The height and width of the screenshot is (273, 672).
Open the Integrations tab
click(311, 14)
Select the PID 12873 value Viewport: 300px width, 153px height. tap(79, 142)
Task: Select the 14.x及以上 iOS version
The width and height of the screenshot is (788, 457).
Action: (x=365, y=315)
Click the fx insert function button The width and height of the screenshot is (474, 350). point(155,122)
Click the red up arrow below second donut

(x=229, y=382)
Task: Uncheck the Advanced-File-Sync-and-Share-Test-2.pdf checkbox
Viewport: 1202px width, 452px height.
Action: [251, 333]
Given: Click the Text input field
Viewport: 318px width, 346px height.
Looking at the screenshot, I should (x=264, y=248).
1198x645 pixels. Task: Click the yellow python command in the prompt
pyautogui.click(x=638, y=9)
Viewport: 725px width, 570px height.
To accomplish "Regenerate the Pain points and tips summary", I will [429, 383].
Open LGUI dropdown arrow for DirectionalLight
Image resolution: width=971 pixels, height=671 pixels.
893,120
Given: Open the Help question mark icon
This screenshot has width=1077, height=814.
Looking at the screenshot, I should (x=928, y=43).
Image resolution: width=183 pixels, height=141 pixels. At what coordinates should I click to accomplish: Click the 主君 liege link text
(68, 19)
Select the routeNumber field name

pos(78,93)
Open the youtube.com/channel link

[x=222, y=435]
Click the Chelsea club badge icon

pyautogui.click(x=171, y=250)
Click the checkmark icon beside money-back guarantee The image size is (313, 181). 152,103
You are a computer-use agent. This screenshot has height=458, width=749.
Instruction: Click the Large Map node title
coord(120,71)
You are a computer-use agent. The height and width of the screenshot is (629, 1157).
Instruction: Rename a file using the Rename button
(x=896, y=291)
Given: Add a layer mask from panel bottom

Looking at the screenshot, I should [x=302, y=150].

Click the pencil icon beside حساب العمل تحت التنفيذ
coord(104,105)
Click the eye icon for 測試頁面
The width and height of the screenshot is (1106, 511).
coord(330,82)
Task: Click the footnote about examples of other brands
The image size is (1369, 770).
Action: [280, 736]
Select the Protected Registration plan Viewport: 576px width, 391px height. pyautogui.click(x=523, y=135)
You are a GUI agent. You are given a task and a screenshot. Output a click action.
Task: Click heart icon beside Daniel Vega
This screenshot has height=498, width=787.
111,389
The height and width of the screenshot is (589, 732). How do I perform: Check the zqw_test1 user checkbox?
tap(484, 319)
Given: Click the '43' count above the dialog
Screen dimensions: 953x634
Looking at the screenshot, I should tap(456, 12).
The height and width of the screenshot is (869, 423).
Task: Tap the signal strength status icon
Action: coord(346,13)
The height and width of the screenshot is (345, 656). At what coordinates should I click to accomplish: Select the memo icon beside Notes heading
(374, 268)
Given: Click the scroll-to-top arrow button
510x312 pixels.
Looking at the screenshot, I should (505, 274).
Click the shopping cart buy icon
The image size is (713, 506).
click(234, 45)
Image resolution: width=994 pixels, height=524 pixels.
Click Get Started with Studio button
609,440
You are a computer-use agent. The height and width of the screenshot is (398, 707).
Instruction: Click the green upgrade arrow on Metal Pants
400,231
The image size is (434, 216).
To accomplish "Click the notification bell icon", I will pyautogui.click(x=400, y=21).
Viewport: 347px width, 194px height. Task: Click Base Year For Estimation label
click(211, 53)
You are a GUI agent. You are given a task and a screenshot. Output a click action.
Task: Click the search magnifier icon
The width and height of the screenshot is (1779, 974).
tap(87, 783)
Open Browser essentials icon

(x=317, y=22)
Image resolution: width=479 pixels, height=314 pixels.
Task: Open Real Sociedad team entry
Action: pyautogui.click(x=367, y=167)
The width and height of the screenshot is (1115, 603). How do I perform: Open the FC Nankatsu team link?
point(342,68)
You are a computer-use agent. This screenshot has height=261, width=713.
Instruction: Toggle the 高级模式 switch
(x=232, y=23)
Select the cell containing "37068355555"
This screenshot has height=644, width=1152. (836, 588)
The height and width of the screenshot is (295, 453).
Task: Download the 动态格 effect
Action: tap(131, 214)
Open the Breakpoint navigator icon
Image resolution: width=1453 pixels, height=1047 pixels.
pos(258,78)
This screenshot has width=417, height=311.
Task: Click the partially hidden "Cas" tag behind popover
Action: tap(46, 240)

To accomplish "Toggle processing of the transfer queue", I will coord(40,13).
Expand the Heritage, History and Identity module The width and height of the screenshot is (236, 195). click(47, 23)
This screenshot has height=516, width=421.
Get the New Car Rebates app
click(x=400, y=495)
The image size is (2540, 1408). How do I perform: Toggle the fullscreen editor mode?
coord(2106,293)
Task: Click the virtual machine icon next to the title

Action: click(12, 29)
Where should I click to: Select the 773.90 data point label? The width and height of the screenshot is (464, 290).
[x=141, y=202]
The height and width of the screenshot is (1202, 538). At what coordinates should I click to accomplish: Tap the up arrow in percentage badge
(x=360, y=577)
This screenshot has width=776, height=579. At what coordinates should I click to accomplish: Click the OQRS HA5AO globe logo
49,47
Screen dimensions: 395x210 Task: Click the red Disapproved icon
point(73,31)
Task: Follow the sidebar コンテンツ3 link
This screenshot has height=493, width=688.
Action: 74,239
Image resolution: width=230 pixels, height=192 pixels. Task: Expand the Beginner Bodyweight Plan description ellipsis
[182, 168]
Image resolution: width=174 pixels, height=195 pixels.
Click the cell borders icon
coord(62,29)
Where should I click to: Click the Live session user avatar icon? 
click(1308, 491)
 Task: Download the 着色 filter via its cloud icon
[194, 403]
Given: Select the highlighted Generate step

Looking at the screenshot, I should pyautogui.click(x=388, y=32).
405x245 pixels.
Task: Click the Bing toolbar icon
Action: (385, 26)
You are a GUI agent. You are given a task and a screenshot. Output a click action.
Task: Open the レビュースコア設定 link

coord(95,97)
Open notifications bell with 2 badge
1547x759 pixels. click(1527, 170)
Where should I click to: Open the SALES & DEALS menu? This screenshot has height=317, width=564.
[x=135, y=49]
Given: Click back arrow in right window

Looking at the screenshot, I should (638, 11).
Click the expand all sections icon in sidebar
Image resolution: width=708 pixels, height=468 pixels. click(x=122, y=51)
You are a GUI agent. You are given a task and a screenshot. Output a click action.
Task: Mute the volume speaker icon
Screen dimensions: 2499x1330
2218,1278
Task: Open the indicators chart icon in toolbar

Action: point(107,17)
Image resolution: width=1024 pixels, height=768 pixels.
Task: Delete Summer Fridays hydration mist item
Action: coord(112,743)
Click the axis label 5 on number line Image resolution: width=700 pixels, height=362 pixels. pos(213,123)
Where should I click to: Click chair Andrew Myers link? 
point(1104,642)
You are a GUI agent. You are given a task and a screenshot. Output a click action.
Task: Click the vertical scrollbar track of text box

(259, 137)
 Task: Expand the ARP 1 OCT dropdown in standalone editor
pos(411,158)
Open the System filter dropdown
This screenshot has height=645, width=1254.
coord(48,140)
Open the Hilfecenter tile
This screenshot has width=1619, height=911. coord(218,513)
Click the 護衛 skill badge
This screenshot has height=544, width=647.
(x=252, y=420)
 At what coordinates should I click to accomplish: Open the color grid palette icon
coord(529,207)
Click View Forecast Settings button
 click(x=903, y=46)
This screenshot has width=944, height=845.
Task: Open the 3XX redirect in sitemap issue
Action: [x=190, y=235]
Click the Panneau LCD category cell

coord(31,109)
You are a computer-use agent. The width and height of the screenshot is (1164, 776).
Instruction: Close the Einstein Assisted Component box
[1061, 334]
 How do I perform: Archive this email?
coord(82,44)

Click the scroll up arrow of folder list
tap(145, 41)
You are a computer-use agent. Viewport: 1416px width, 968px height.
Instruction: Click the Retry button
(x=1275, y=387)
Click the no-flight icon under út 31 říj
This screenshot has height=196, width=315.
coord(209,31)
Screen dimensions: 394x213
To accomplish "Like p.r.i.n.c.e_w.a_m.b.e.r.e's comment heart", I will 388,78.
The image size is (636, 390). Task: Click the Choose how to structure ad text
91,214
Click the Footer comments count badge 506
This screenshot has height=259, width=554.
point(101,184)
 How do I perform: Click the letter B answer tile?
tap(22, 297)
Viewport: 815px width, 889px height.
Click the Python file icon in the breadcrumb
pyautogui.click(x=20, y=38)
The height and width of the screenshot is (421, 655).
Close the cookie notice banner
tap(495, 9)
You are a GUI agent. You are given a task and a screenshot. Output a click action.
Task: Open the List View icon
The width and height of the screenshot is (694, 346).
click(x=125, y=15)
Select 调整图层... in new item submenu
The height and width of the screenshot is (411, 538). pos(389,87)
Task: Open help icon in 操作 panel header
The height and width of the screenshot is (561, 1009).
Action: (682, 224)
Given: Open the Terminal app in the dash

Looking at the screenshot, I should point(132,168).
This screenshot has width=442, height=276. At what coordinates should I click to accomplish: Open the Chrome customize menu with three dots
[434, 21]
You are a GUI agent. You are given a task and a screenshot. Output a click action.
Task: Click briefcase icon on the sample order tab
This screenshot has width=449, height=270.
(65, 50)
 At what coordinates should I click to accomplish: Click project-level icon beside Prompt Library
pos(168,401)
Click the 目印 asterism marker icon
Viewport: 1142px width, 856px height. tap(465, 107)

Instruction: Transcribe the lines starting at the one containing "Click View Forecast Settings button" and ending at the one containing "tap(145, 41)", including both of those lines.

Correct answer:
Click View Forecast Settings button
 click(x=903, y=46)
This screenshot has width=944, height=845.
Task: Open the 3XX redirect in sitemap issue
Action: [x=190, y=235]
Click the Panneau LCD category cell

coord(31,109)
You are a computer-use agent. The width and height of the screenshot is (1164, 776).
Instruction: Close the Einstein Assisted Component box
[1061, 334]
 How do I perform: Archive this email?
coord(82,44)

Click the scroll up arrow of folder list
tap(145, 41)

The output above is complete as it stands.